Peri played the part of Apollo, and he was fitted to play the sun-god by his aureole of notoriously ardent hair. According to Fetis, Peri was very avaricious. Of noble birth himself, he grew rich on the favour of the Medicis, and added to his wealth by marrying a daughter of the house of Fortini, who incidentally brought with her a very handsome dot. She bore him a son, who won an early fame by his mathematics, his temper, and his dissipations, which led his tutor, the famous Galileo, to call him his demon. And this is all I know of the love affairs of the father of modern opera.

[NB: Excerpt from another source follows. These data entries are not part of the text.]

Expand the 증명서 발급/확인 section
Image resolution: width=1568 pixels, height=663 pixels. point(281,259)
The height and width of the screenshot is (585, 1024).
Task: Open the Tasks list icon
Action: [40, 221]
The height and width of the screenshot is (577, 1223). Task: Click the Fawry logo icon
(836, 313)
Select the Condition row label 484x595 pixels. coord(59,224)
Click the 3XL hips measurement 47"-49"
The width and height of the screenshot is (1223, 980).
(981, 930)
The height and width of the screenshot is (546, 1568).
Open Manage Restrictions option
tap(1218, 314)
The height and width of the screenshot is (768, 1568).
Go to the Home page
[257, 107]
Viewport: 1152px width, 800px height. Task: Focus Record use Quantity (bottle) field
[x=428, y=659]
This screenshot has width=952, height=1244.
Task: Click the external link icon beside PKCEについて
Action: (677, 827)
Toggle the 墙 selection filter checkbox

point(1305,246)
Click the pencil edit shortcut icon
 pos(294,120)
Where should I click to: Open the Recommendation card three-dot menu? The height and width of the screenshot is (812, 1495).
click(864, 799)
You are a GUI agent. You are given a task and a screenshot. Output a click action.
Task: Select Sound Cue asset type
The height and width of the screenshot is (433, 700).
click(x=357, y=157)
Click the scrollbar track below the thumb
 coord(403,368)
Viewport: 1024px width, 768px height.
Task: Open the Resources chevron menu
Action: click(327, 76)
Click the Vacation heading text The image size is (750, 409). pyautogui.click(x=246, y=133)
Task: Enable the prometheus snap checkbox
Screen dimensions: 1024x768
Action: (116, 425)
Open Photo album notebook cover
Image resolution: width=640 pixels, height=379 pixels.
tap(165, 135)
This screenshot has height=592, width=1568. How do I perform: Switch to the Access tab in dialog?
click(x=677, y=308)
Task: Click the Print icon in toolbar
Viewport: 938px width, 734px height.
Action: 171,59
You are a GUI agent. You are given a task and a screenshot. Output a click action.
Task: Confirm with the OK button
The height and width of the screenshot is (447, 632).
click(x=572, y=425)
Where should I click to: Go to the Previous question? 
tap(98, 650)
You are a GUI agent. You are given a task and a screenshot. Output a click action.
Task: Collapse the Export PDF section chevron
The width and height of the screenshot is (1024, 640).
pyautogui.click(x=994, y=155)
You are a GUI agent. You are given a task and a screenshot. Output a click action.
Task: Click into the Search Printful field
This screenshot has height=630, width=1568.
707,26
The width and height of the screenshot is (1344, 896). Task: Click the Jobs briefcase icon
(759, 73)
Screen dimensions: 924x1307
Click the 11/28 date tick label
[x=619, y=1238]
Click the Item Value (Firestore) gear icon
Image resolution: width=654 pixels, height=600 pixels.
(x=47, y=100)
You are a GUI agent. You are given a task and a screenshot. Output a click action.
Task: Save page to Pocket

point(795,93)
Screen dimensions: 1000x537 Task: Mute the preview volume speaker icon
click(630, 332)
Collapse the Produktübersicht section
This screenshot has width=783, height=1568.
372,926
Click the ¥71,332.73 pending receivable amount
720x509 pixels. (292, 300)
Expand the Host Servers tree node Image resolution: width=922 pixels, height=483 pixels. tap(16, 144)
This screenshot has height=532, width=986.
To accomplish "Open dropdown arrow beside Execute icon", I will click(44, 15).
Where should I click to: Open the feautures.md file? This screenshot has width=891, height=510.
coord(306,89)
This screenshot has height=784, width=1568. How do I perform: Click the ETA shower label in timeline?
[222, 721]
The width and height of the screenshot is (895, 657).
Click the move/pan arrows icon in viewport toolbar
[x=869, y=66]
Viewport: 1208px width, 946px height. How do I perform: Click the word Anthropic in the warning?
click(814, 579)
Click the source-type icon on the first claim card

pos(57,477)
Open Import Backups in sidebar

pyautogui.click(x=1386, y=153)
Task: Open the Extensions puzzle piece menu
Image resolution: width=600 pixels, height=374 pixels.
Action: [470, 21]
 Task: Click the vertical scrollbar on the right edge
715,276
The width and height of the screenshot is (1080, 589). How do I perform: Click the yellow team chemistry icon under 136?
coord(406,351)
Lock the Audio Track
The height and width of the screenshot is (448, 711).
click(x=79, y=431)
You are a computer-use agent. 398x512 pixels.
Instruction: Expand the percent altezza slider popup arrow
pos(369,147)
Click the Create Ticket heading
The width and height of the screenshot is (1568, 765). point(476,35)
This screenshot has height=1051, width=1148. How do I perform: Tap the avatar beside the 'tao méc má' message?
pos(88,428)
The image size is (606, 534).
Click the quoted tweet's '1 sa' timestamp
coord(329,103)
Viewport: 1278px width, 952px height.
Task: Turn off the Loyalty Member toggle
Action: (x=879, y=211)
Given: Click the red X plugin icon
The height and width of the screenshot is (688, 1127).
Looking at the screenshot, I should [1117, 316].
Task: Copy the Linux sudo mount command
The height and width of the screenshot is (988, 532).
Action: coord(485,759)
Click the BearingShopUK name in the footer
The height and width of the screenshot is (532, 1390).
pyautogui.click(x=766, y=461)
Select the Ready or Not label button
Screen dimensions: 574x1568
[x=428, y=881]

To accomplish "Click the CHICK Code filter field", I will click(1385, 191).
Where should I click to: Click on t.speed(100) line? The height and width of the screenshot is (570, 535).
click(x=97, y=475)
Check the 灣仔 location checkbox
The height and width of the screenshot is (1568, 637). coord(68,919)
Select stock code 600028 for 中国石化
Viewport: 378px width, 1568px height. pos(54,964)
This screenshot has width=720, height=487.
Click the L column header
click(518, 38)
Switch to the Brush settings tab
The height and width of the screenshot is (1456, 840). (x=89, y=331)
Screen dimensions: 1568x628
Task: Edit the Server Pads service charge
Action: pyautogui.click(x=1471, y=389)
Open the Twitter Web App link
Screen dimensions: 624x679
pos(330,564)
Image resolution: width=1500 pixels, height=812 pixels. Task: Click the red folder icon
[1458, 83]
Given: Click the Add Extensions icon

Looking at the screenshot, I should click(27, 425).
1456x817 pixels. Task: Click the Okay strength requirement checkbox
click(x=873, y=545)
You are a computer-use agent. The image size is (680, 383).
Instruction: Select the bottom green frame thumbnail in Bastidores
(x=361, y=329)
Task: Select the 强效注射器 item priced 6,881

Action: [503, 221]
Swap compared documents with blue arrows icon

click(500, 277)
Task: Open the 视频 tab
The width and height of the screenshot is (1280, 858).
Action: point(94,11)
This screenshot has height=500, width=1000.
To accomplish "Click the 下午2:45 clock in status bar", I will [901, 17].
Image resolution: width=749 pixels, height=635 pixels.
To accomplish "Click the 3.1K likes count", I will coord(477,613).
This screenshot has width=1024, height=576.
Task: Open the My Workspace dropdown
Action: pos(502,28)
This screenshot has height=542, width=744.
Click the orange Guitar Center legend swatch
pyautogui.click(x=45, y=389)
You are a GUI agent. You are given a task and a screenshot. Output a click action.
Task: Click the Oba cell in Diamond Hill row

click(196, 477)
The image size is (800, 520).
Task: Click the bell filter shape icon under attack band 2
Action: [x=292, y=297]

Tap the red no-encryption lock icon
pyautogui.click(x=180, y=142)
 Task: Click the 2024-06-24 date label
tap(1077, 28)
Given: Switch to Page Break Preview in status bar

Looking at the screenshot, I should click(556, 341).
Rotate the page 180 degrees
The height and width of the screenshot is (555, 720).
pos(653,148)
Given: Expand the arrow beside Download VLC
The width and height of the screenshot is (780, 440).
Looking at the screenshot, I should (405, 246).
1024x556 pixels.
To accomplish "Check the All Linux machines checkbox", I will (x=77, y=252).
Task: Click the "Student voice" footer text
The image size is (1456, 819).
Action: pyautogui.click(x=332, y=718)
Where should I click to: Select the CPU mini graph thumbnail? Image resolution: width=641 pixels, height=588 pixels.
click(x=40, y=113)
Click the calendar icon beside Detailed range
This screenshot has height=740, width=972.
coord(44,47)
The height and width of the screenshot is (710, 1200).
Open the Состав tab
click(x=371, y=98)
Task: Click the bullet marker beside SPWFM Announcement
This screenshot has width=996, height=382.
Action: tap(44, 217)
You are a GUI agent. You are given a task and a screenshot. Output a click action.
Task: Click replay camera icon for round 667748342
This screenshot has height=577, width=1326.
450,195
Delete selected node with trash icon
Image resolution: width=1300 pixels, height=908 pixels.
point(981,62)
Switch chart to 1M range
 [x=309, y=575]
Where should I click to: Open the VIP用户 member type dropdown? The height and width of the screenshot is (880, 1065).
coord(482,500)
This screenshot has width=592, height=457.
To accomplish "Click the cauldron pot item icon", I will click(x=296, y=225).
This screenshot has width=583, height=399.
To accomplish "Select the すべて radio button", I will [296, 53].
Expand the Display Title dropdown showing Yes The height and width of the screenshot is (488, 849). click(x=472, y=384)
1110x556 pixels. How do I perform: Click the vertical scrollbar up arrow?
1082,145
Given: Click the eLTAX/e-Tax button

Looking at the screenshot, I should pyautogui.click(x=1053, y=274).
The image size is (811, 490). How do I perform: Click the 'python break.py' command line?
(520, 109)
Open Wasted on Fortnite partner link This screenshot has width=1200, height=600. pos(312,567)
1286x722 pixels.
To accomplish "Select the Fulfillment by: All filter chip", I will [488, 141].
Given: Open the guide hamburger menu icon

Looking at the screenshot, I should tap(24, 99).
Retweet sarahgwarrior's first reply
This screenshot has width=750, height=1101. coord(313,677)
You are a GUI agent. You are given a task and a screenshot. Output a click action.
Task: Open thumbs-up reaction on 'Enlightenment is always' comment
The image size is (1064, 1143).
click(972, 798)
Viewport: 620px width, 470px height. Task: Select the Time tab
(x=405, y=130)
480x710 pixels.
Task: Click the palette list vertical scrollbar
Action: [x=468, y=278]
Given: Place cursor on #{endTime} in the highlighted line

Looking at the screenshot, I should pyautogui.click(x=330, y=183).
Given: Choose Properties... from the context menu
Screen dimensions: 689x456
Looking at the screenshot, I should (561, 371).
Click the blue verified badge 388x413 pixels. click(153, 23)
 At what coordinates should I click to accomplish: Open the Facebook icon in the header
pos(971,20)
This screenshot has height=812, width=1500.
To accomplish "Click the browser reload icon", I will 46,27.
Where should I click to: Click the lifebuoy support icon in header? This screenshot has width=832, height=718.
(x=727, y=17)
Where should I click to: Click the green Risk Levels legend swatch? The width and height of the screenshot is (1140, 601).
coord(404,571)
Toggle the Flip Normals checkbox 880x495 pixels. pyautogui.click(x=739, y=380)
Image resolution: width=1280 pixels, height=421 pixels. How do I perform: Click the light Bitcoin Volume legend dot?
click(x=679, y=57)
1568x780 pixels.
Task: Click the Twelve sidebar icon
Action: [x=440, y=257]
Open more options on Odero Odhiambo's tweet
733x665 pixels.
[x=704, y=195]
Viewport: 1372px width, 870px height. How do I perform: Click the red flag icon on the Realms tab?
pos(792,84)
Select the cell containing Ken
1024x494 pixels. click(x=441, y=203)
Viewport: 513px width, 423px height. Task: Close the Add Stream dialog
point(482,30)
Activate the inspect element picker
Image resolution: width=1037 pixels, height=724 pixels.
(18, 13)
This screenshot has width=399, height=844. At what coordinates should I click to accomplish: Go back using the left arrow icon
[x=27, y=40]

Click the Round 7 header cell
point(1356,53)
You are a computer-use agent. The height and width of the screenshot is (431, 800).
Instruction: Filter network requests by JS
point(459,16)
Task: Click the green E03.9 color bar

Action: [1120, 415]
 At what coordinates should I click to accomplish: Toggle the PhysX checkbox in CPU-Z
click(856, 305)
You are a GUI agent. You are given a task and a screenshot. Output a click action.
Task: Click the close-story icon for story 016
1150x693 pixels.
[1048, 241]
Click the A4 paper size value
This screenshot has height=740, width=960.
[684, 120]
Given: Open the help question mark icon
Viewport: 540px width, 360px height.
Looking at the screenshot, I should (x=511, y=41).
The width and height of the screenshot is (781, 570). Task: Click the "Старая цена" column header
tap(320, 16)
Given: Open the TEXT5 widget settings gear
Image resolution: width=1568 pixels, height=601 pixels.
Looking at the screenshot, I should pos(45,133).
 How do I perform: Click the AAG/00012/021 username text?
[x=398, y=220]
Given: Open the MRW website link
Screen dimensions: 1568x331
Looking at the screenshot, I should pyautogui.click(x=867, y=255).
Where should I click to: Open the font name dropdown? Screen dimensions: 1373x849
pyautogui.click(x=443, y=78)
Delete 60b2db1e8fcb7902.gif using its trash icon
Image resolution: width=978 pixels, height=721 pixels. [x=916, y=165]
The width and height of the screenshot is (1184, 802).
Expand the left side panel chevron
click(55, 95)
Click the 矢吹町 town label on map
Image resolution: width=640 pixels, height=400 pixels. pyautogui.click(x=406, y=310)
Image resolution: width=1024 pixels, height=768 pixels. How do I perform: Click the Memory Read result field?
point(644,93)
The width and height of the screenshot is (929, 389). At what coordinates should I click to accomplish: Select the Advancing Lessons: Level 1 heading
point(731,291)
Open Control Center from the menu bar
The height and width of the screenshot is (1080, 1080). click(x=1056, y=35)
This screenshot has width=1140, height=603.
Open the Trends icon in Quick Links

His collaborator, Caccini, who was more famous among his contemporaries than Peri, states in the preface to a book of his, that he was married twice, both times to pupils. His former wife was a well-known singer, and his daughters were musicians, the elder, Francesca, being also a composer.
The name of Monteverde is immortal in the history of music, because, although no one sings his songs now, or hears his operas, even the strictest composers make constant use of certain musical procedures, which were in his time forbidden, and which he fought for tooth and nail. Irisi says that he entered the Church after the death of his wife, and as he entered the priesthood in 1633, it would seem that she died when he was about sixty-five years of age. He had two sons, the elder of whom became a priest, and a tenor in his father’s church; the younger son became a physician—a good division of labour, for those patients whom the doctor lost could send for the priest.
Monteverde’s successor at St. Mark’s was Heinrich Schuetz, a great revolutionist in German music, whose chief work, and the first German opera, was “Dafne,” written to a libretto by Rinuccini, possibly the same one used by Peri. When he was thirty-four, he married on June 1, 1619, a girl named Magdalena, who is described as “Christian Wildeck of Saxony’s land steward’s bookkeeper’s daughter,” which description Hawkins compares to that of “Pontius Pilate’s wife’s chambermaid’s sister’s hat.” She died six years later, having borne him two daughters. He lived the rest of his eighty-seven years as a widower, and joined the pathetic line of musicians who have gone deaf.
LULLY THE IMP
French opera, which was reformed by the Austrian Gluck, had been created by the Italian Signor Lulli, who later, as Monsieur Lully, became most French of the French. Though he was the son of a gentleman of Florence, he was not gifted with wealth, and was taken to France to serve in the kitchen of Mlle. de Montpensier, the chief princess of the French court. The impishness which characterised his whole career inspired him to turn a highly improper couplet on an accident that happened in public to Mademoiselle,—and worst of all, he set it to music. She did not see the fun of the joke, and dismissed him, but the king laughed so much at his wit, that he had him presented, and interested himself in his musical career.